Samarium(III) bromide
- Names: IUPAC name Samarium(III) bromide

Identifiers
- CAS Number: 13759-87-0;
- 3D model (JSmol): Interactive image; Interactive image;
- ChemSpider: 75528;
- ECHA InfoCard: 100.033.938
- EC Number: 237-347-4;
- PubChem CID: 83706;
- CompTox Dashboard (EPA): DTXSID4065608 ;

Properties
- Chemical formula: SmBr_{3}
- Molar mass: 390.07 g·mol^{−1}
- Appearance: Light yellow solid
- Melting point: 700 °C (1,292 °F; 973 K)
- Magnetic susceptibility (χ): +972.0·10^{−6} cm^{3}/mol
- Hazards: GHS labelling:
- Pictograms: GHS07: Exclamation mark
- Signal word: Warning
- Hazard statements: H315, H319, H335
- Precautionary statements: P261, P305+P351+P338

Related compounds
- Other anions: Samarium(III) fluoride Samarium(III) chloride
- Other cations: Samarium(II) bromide

= Samarium(III) bromide =

Samarium(III) bromide is a crystalline compound of one samarium and three bromine atoms with the chemical formula of SmBr_{3}. The compound has a crystal structure isotypic to that of plutonium(III) bromide.

==Preparation==
SmBr_{3}·6H_{2}O can be crystallized by dissolving samarium oxide in 40% hydrobromic acid.
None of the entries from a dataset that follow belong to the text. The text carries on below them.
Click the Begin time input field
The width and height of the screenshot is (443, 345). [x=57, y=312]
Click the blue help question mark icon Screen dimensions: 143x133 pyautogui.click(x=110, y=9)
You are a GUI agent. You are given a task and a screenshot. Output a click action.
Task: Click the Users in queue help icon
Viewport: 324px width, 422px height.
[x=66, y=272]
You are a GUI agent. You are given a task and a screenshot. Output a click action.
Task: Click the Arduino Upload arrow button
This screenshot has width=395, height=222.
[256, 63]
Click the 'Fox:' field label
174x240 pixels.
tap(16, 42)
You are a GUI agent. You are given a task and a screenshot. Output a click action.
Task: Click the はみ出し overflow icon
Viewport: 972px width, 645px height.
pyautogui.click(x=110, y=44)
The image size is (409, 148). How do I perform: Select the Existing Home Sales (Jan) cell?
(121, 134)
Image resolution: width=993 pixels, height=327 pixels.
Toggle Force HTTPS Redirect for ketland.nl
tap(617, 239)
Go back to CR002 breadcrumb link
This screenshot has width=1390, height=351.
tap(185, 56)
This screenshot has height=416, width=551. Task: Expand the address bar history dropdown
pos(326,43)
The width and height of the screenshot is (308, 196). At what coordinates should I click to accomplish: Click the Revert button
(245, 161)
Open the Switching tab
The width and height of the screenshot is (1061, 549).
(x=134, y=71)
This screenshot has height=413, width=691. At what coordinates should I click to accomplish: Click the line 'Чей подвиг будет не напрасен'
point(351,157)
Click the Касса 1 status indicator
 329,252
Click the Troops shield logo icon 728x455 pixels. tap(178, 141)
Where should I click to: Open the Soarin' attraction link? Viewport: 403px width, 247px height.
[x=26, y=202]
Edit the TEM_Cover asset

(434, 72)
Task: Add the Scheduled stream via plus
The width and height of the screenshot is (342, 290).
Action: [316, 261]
The hydrate and ammonium bromide are heated in a vacuum to obtain the anhydrous form of samarium(III) bromide.

==Other compounds==
Samarium(III) bromide forms some compounds with hydrazine, such as SmBr_{3}·3N_{2}H_{4}·H_{2}O which is a pale yellow needle-shaped crystal that is soluble in water and ethanol but insoluble in benzene, with d_{20 °C} = 3.147 g/cm^{3}.